In the material below, find the line containing "Screenshot is 339x2576." and the line containing "Сетевое издание UG.RU (240, 1767)", then reproduce exactly both of them and every line between, and nothing else.
Data shown START
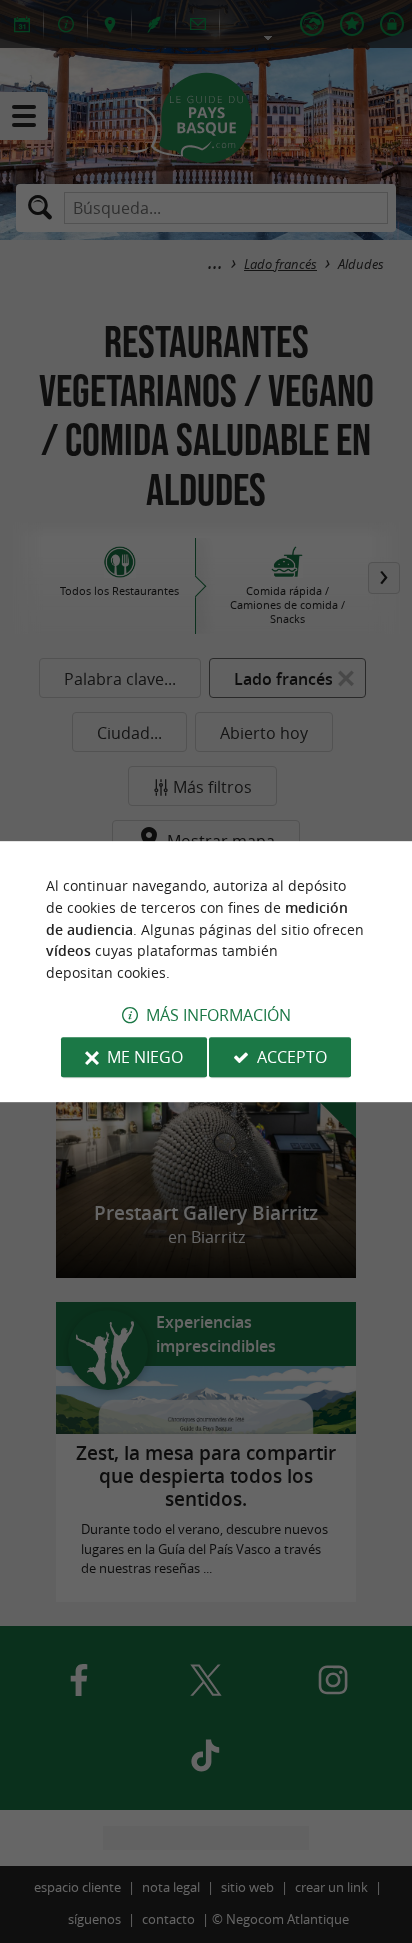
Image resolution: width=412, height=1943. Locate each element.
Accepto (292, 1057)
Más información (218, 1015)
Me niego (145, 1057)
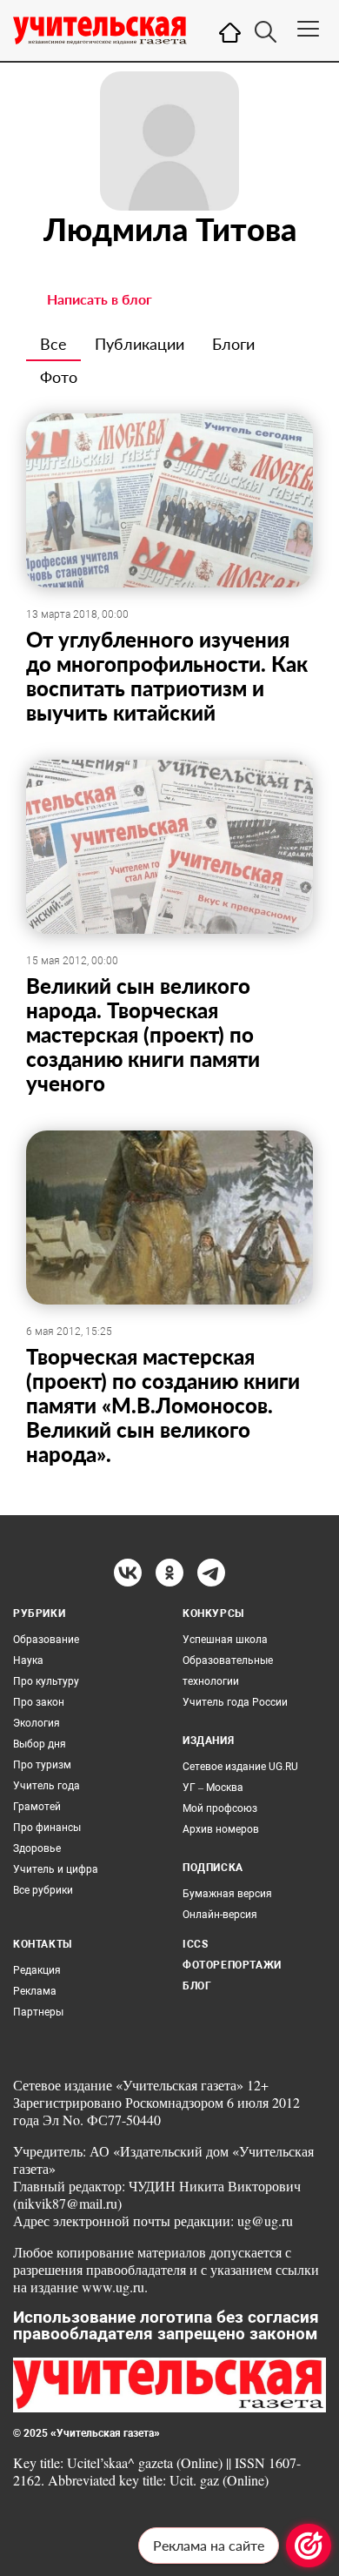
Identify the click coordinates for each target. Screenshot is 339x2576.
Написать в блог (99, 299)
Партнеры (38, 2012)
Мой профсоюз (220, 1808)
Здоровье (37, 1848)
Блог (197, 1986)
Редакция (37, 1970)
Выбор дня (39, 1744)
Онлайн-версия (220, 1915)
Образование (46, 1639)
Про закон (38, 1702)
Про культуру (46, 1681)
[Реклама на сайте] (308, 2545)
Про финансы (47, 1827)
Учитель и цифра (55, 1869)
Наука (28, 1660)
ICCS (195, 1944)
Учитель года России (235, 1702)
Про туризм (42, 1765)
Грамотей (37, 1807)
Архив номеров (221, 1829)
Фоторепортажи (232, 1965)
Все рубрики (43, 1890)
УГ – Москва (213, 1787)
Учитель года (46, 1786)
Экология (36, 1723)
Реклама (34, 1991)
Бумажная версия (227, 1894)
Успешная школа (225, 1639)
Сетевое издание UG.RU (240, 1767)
Data shown END
Data shown START
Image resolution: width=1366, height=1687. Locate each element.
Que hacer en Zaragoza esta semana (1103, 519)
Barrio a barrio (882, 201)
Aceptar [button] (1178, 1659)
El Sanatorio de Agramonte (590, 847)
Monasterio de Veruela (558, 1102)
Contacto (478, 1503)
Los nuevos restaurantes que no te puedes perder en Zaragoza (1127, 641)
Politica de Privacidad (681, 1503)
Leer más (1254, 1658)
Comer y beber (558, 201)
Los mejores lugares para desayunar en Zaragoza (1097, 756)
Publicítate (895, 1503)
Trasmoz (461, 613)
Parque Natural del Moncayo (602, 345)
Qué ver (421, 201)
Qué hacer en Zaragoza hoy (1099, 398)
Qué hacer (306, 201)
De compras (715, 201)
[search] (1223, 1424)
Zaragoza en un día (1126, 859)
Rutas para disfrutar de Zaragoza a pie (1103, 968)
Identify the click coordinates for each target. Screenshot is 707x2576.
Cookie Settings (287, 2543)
Data shown END
Answer for the task -
Identify the click coordinates for each target. Screenshot is 339x2576.
Написать в блог (99, 299)
Партнеры (38, 2012)
Мой профсоюз (220, 1808)
Здоровье (37, 1848)
Блог (197, 1986)
Редакция (37, 1970)
Выбор дня (39, 1744)
Онлайн-версия (220, 1915)
Образование (46, 1639)
Про закон (38, 1702)
Про культуру (46, 1681)
[Реклама на сайте] (308, 2545)
Про финансы (47, 1827)
Учитель и цифра (55, 1869)
Наука (28, 1660)
ICCS (195, 1944)
Учитель года России (235, 1702)
Про туризм (42, 1765)
Грамотей (37, 1807)
Архив номеров (221, 1829)
Фоторепортажи (232, 1965)
Все рубрики (43, 1890)
УГ – Москва (213, 1787)
Учитель года (46, 1786)
Экология (36, 1723)
Реклама (34, 1991)
Бумажная версия (227, 1894)
Успешная школа (225, 1639)
Сетевое издание UG.RU (240, 1767)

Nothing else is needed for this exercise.